Une autre réponse aurait pu être "le 24 décembre où mon père a jeté les cadeaux par la fenêtre". Ah, quel grand souvenir ! L'histoire avait commencé bêtement. Tellement bêtement d'ailleurs que je ne me souviens plus très bien de l'origine de cette mémorable scène. Il me semble qu'il était question d'une nappe qui n'allait pas ou un truc approchant... Je me rappelle que les paquets étaient soigneusement disposés sous le sapin et je revois très bien mon père les attraper un par un et les jeter dans le jardin par la porte de la maison grande ouverte. Puis il est monté se coucher. Grosse ambiance ! Je ne crois pas que ma mère ait tenté de nous réconforter, mes soeurs et moi. Il me semble qu'elle a juste crié aussi fort que mon père et qu'elle a claqué une ou deux portes en passant.
J'avoue que je ne me souviens pas de la suite de la soirée. Je suis certain que le réveillon s'est poursuivi et que mon père est finalement sorti de sa chambre pour se joindre à nous et aller récupérer les paquets dans le jardin, mais je ne sais plus comment se sont déroulées les négociations "inter-parentales" pour permettre à la fête d'avoir quand même lieu.

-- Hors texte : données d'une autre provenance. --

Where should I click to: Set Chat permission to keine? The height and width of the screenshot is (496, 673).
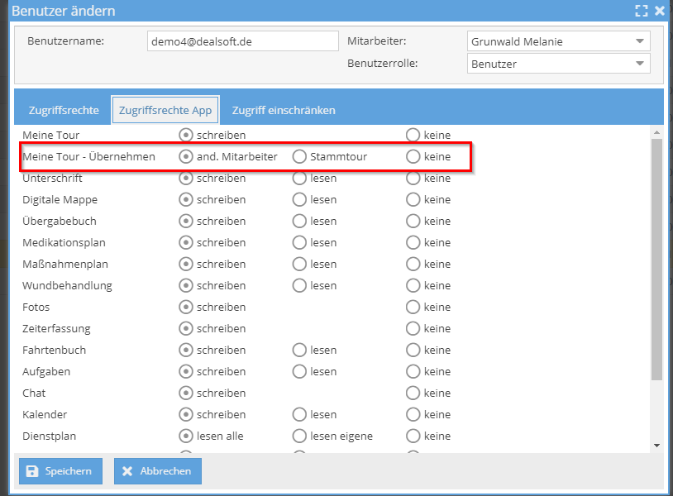413,393
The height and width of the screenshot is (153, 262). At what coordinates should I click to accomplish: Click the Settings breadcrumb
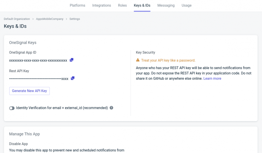[75, 19]
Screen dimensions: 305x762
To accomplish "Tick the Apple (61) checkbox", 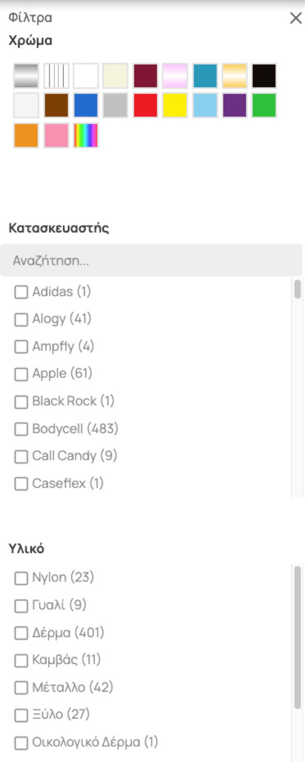I will pyautogui.click(x=21, y=374).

Une troisième réponse [celle que j'aurais donné je crois] est "le 24 décembre où j'ai été puni". Il faut que je vous raconte cette soirée mémorable. Je crois que j'étais en CE2 (j'avais donc 8 ans environs). Ce soir là on avait fait une partie de Scrabble (wouhou ! on savait s'éclater en famille...). Sur le plateau de jeu, les trois lettres C O N avaient été placées judicieusement par je ne sais plus qui pour former le délicieux gros mot que tout le monde devine. N'ayant pas beaucoup de jugeote et pensant faire de l'humour dans cette soirée "de folie", j'ai montré le mot en question du doigt et j'ai tout naturellement dit "ça, c'est papa". Pas bien ! Je n'ai guère eu le temps de comprendre que j'aurais mieux fait de me taire car en un quart de seconde je me suis retrouvé enfermé à double tour dans ma chambre. J'ai alors commencé à réaliser que ce Noël 1980 allait avoir comme un drôle d'arrière goût.

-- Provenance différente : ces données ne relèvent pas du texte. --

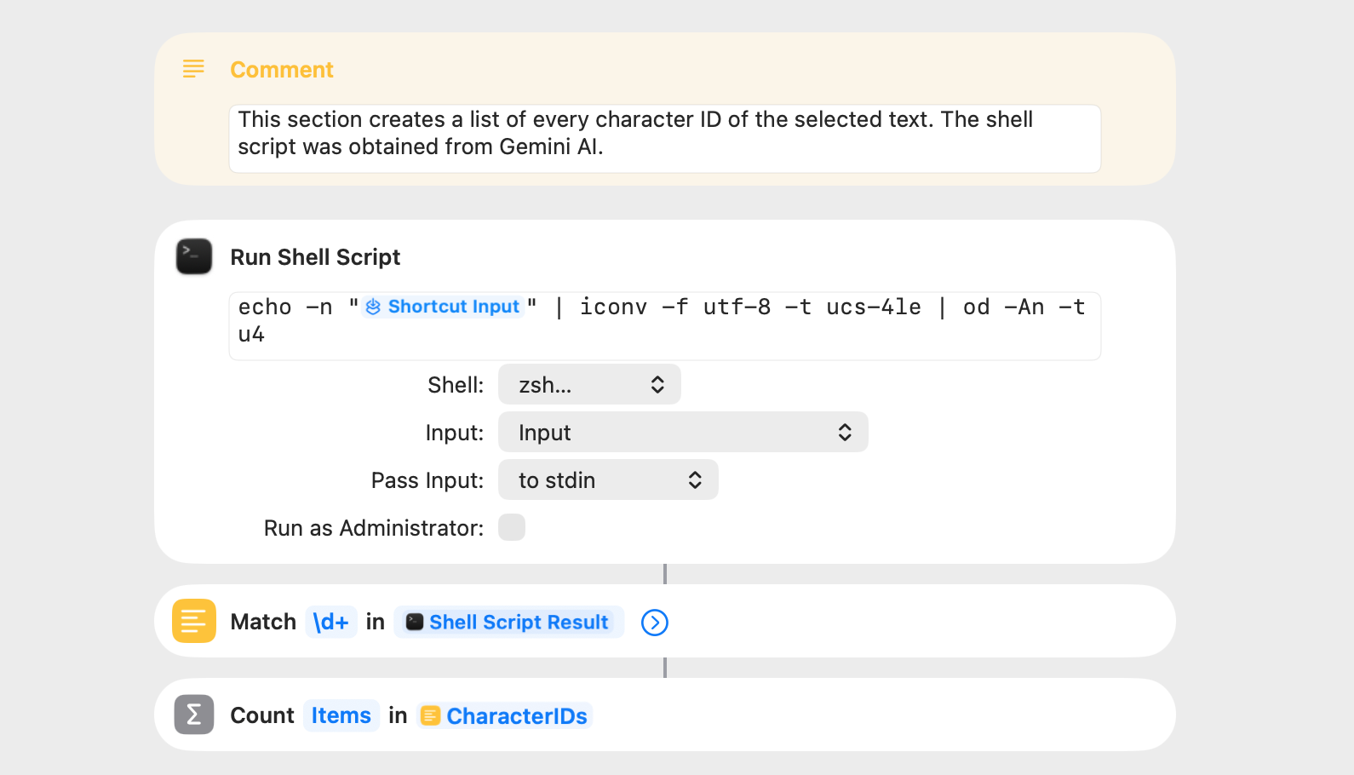
Task: Open the Shell dropdown showing zsh
Action: point(589,385)
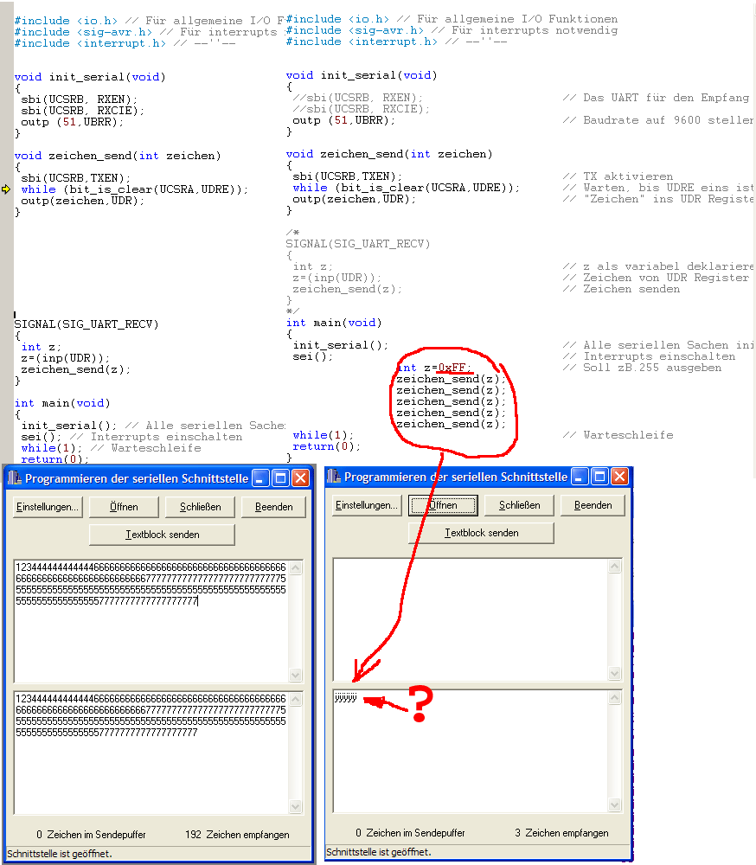The image size is (756, 865).
Task: Click Schließen button in right window
Action: pyautogui.click(x=519, y=505)
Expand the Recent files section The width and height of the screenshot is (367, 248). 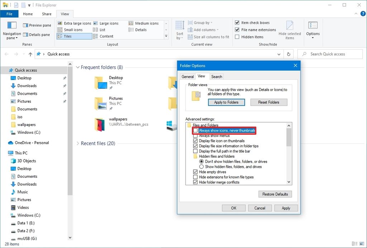tap(78, 143)
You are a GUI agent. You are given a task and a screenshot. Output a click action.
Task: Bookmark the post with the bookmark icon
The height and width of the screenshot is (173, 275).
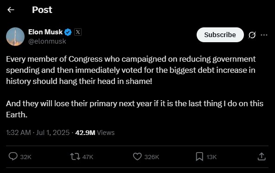(x=199, y=157)
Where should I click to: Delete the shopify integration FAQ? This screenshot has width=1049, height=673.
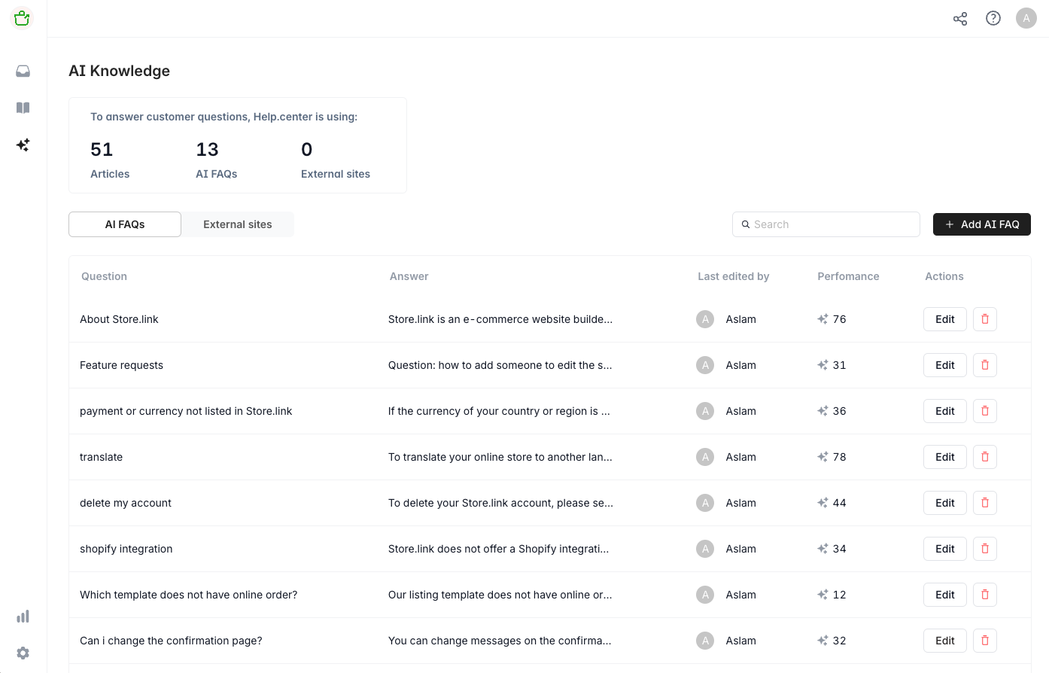point(984,549)
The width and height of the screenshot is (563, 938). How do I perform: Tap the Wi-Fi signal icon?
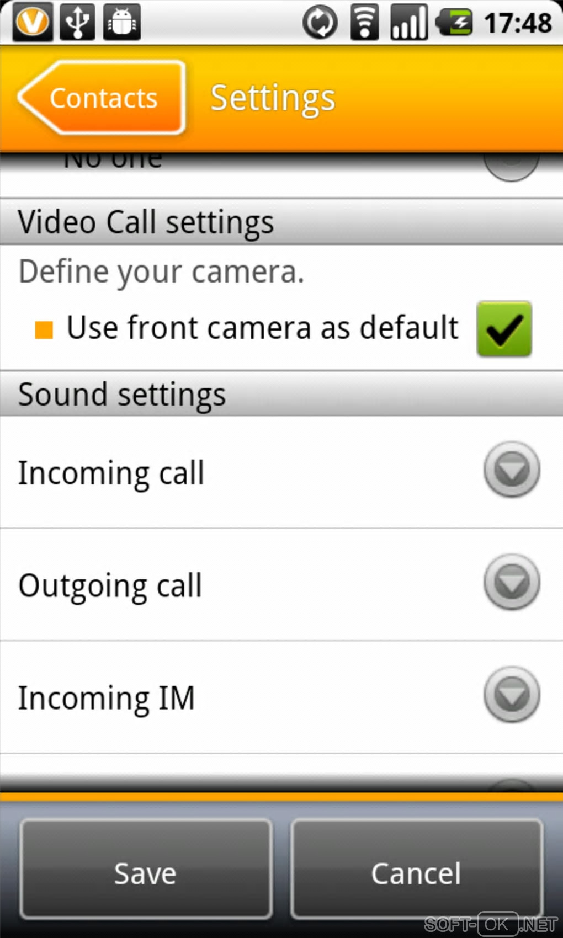coord(364,23)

Je suis resté un bon moment dans ma chambre à pleurnicher en expliquant vaguement que je n'avais pas fait exprès d'ouvrir ma bouche, et peut être même que je regrettais d'avoir insulté mon père. Dans mon souvenir, je crois réellement que je n'avais pas d'intention méchante en disant "Papa est con". Ça peut paraître difficile à comprendre, mais être con à l'époque, pour moi, n'avait pas vraiment de signification... Toujours est il que mes parents ont fini par céder. Ils m'ont libéré de ma prison et je m'en suis tiré avec juste quelques coups de martinets (pas très forts d'ailleurs, si je me souviens bien). Le réveillon a donc eu lieu, et cette année là je crois que j'ai été particulièrement gentil tout le reste de cette longue soirée de veille.

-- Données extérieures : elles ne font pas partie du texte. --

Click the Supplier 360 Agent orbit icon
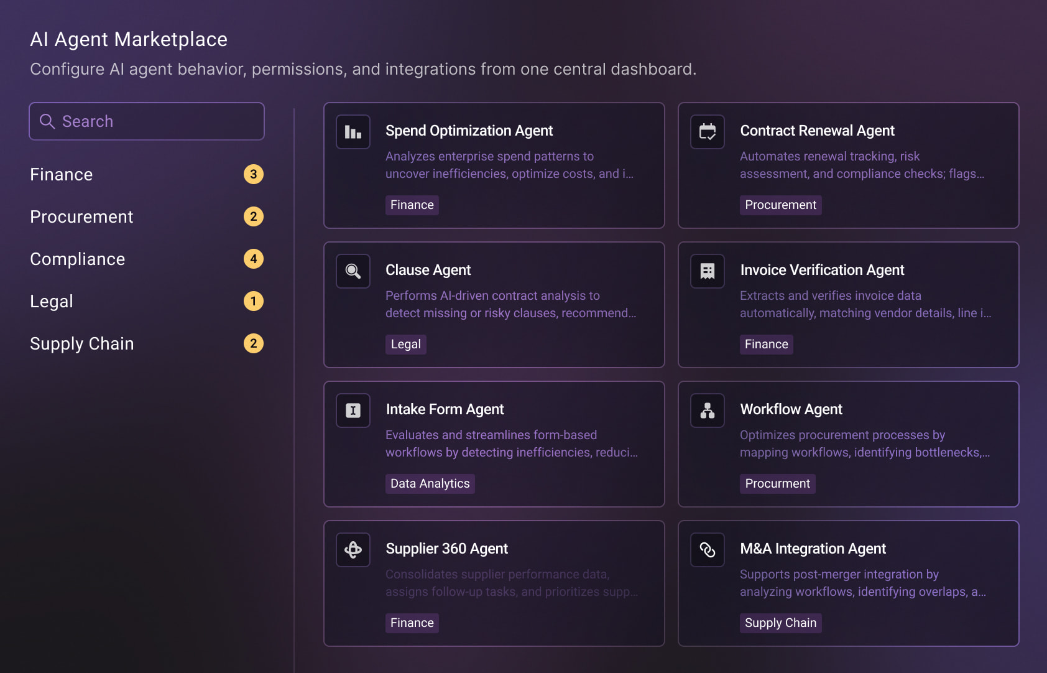 [353, 550]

Ce sont trois souvenirs que j'avais écartés de ma mémoire. Je ne me remémore avec précisions que de quelques scènes mais je dois reconnaître que les détails sont un peu flous. En cherchant bien, je pourrais trouver encore d'autres 24 décembre pourris, mais ça n'a pas grand intérêt.
Cette année, pour la première fois en 38 ans, je m'apprête à passer le 24 décembre tout seul. Contrairement à ce que je pensais jusqu'à il y a encore quelques semaines, l'échéance ne m'angoisse pas. Noël est la période de l'année durant laquelle je travaille le plus et chaque année inlassablement je rejoue le même scénario. Je cours toute la journée, je roule des heures, je prends un apéritif en arrivant et... je finis immanquablement par m'endormir avant la fin du repas, alors que tout le monde est frais et dispo (ils sont en vacances, eux). Alors cette année, je serai moi aussi frais et dispo en n'arrivant que le 25. Ce sera mon cadeau de Noël de-moi-pour-moide-moi-pour-moi : pouvoir enfin me reposer un peu, à moins que Noël 2010 ne devienne mon nouveau pire souvenir de réveillon....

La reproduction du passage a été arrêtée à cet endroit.